Extracted text:
# ufer ground.



## backstay (Feb 3, 2011)

jbfan said:


> I am getting ready to run a 60 amp circuit to a detached garage.
> The garage contains a ufer ground.
> 
> Do I need to install a rod as well?
> ...


No rod required in MN, I believe #10 is not compliant. #2 or smaller CU feeders is #8 for a GEC


----------



## manchestersparky (Mar 25, 2007)

(3) Concrete-Encased Electrode.
A concrete-encased electrode shall consist of at least 6.0 m (20 ft) of either
(1) or (2):
(1) One or more bare or zinc galvanized or other electrically conductive coated steel reinforcing bars or rods of not less than 13 mm (1⁄2 in.) in diameter, installed in one continuous 6.0 m (20 ft) length, or if in multiple
pieces connected together by the usual steel tie wires, exothermic welding, welding, or other effective means to create a 6.0 m (20 ft) or greater length; or
(2)] Bare copper conductor not smaller than 4 AWG Metallic components shall be encased by at least 50 mm (2 in.) of concrete and shall be located horizontally within that portion of a concrete foundation or footing that is in direct contact with the earth or within vertical foundations or structural components or members that are in direct contact with the earth. If multiple
concrete-encased electrodes are present at a building or structure, it shall be permissible to bond only one into the grounding electrode system.


----------



## Pete m. (Nov 19, 2011)

manchestersparky said:


> (3) Concrete-Encased Electrode.
> A* concrete-encased electrode* shall consist of at least 6.0 m (20 ft) of either
> (1) or (2):
> (1) One or more bare or zinc galvanized or other electrically conductive coated steel reinforcing bars or rods of not less than 13 mm (1⁄2 in.) in diameter, installed in one continuous 6.0 m (20 ft) length, or if in multiple
> ...


I could be missing something but if you install 20 feet of 4 cu as the *grounding electrode* the *grounding electrode conductor* would still be able to comply with:

250.66(B)Connections to Concrete-Encased Electrodes.
Where the grounding electrode conductor is connected to a
concrete-encased electrode as permitted in 250.52(A)(3),
that portion of the conductor that is the sole connection to
the grounding electrode *shall not be required* *to be larger*
than 4 AWG copper wire.

Based on 250.66 the size of the *grounding electrode conductor* would be permitted to be no smaller than 8awg cu as long as the feeder ungrounded conductors were 2 cu or smaller.

Pete


----------



## manchestersparky (Mar 25, 2007)

Pete m. said:


> I could be missing something but if you install 20 feet of 4 cu as the *grounding electrode* the *grounding electrode conductor* would still be able to comply with:
> 
> 250.66(B)Connections to Concrete-Encased Electrodes.
> Where the grounding electrode conductor is connected to a
> ...


Well , after reading the sections slowly, carefully one word at a time I can see your point. I am just accustomed to seeing the # 4 bare ran long enough to get to the service ( feeder) disconnecting means. That or a piece of rebar stubbed out to attach the GEC to.

Data entries:

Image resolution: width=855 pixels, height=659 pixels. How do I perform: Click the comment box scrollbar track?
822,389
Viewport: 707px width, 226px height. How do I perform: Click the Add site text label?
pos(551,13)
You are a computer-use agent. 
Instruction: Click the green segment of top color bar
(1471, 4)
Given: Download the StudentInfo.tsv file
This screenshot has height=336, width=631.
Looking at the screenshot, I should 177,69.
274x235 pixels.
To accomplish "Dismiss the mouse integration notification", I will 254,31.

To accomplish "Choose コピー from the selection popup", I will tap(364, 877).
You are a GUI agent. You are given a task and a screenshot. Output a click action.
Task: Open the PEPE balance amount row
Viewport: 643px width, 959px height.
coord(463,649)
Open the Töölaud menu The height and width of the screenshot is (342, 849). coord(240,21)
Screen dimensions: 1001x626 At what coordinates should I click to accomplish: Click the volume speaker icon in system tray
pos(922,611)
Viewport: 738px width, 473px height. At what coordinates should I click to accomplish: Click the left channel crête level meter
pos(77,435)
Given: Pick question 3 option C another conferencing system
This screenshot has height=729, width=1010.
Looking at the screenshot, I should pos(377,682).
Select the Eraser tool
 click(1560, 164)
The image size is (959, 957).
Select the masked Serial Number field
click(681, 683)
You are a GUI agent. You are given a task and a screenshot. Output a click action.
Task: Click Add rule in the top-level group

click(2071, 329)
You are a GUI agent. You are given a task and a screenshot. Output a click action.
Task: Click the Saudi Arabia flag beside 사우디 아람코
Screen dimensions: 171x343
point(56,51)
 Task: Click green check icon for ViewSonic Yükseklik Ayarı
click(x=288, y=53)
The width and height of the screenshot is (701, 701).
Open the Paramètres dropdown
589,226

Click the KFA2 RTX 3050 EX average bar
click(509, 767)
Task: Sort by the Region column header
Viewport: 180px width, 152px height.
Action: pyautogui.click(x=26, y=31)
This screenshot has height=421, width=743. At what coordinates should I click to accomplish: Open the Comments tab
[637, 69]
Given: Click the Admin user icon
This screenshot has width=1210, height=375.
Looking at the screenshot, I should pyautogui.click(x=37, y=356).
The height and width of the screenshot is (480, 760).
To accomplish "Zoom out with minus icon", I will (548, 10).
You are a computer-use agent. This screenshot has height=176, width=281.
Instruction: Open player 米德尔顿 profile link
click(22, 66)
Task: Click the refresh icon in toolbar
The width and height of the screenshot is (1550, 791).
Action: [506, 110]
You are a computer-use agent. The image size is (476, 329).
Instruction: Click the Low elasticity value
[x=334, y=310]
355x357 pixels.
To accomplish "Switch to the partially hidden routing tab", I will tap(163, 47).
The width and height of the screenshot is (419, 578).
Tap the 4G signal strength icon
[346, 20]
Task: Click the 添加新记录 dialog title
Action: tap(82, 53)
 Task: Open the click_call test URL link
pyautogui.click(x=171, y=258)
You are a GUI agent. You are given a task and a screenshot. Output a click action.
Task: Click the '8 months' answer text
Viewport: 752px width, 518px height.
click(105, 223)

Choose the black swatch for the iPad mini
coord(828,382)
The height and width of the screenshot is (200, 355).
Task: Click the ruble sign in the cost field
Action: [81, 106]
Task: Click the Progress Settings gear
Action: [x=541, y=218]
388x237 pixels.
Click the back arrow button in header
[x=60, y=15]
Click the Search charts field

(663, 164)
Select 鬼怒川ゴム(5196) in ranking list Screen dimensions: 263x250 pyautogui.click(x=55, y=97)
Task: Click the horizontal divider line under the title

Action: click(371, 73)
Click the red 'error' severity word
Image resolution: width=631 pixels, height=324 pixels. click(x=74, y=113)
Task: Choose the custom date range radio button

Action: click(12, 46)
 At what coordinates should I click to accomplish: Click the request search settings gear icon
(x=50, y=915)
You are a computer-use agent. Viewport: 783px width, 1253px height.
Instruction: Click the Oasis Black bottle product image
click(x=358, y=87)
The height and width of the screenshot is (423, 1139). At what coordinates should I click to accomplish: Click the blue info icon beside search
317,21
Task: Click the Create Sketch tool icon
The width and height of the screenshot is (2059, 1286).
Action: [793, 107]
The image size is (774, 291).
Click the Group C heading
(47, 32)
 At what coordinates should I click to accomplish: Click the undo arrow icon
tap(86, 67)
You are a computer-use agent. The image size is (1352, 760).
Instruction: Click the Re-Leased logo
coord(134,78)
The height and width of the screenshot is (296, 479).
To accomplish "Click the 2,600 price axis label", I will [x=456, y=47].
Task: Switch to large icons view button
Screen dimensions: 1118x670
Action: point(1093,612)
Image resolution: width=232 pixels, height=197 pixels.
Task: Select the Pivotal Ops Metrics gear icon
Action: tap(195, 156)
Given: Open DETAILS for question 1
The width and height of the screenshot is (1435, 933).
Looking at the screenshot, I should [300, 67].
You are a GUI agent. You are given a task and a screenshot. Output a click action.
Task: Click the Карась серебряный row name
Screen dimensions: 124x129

Exercise task 1: According to the ufer ground thread, what is the minimum length of a concrete-encased electrode?
Exercise task 2: Summarize the ufer ground thread in two sentences.
Rely only on the ufer ground thread for these answers.

Output 1: At least 6.0 m (20 ft).

Output 2: Someone planning a 60 amp circuit to a detached garage with a ufer ground asks whether a rod is also needed, and a reply says no rod is required in MN and that a GEC is #8 for #2 or smaller copper feeders. After one poster quotes the code definition of a concrete-encased electrode, another argues that with 20 feet of 4 copper as the electrode, 250.66 would permit a grounding electrode conductor no smaller than 8 AWG copper if the feeder ungrounded conductors are 2 copper or smaller, and the first poster concedes the point after a careful reading.